How to Install Fireplace Floor Tiles

Updated February 21, 2017

The floor tiles surrounding a fireplace are often called the hearth of the fireplace. The hearth of a fireplace is one of the most overlooked places on the fireplace. Tiling a hearth with new and fresh tiles can instantly update a fireplace and help protect the surrounding wood or carpet flooring from damage. Installing floor tile to create a functional fireplace hearth is easy when you have the proper knowledge, supplies and tools.

Protect the surrounding floors by taping plastic dust sheets to the floor with painter's tape.

Prepare the substrate of the hearth for tile. If the substrate is made of concrete, check to see if it is level. A concrete substrate that isn't level needs to be levelled with a thin-set mortar that is mixed with a latex additive. Plywood substrates should be prepared with a 1/2-inch cement backer board. Measure and cut the backer board with a utility knife and apply with construction adhesive.
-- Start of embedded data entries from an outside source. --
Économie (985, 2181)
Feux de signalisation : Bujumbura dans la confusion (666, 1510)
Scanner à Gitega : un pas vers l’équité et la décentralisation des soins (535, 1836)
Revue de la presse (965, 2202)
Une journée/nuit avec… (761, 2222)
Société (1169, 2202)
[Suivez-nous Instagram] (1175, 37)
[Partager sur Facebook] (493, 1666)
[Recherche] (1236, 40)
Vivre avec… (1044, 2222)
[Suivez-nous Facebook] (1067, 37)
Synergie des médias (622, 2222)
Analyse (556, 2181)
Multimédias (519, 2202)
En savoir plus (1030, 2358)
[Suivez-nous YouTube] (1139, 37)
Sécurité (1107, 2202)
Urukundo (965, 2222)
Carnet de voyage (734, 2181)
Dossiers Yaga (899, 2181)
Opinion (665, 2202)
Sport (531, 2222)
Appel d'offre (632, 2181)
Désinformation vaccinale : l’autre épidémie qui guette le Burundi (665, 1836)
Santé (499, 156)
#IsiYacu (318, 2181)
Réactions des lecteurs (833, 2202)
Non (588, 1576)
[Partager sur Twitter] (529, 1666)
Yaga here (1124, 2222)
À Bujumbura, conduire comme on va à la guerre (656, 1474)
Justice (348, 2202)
Use a measuring tape to mark the centre point of the hearth. First measure the length of the hearth and mark the centre of the hearth. Repeat with the width. The cross point between the two lines should be the centre point of the hearth.

Practice laying the tile without mortar. Starting at the centre point, lay the tile like you would with thin-set mortar. This will give you an idea of how many tiles will need to be cut.

Mix the thin-set mortar with a latex additive. Once mixed, use a notched trowel to apply the mortar to the substrate. Apply the mortar with the flat side of the trowel and use the notched end of the trowel to remove the excess. Only apply a small amount of thin set at a time.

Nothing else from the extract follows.